Scully nodded again.

Mulder watched her fingers move, dusting, tracing circles.

“For now, let’s set aside the why of it, the killing. And the who.” She looked up, too pale in the light, and Mulder looked away. “The how, on the other hand…”

No one spoke.

A car backfired in the parking lot, and only Webber jumped.

An engine raced on the county road, another followed, and there were horns.

Mulder shifted stiffly as he watched her face. It bothered him sometimes, how smooth it was, without many lines, because it prevented him from really knowing just what she was thinking. Too often a mask. But her eyes, they were different. He could see them now, shadowed by the light over her head, and he could see that she was struggling with a reluctant decision.

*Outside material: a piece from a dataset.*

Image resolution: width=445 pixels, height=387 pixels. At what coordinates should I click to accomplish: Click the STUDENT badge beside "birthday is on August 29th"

He brushed a strand of hair from his brow.

The movement made her look, and when she looked, she inhaled slowly.

“Special Projects,” said Webber, startling them all. “That Major Tonero and his Special Projects.”

“I think so,” she answered. “But exactly what, I’m not sure.”

“Yes, you are,” Mulder said gently. “It’s not a goblin, at least not like Elly Lang says it is.”

Andrews made a faint noise of derision. “So what is it? A ghost?”

“Nope. It’s a chameleon.”

The wind rose.

A draft slipped through the window and fluttered the curtains.

Andrews slapped her thighs. “A what? A chameleon? You mean, a human chameleon?” She waved a hand in disgust. “No offense, Mulder, really, but you’re out of your mind. There’s no such thing.”

He didn’t take offense, although he knew she wanted him to. “There are lots of things that are no such thing, Licia. Some of them aren’t, some of them are.” He scooted his chair closer to the table. “I think Scully’s right. This is one of them that is.”

Andrews appealed to Scully. “Do you have any idea what he’s talking about?”

A corner of Scully’s mouth pulled up. “This time, yes.”

He made a sour face at her, then swiped at his hair again. “A chameleon—”

“I don’t need a biology lesson,” Andrews snapped. “Or zoology. Whatever. I know what they can do.”

“They change colors,” Webber said anyway. “To fit their background, right?” He stepped away from the dresser. “Wow. Do you really think this is what we’ve got?”

Mulder held up a finger. “First, you’re wrong. Sort of. Chameleons can’t change color to fit every background. They’re limited to only a few, like black, white, cream, sometimes green.” He grinned. “Put him on a tartan tablecloth, he’d probably blow his brains out.”

Webber laughed, and Scully smiled.

Mulder’s fingers began to tap eagerly on the table. “But within certain limits, yes, he can adjust his pigmentation.”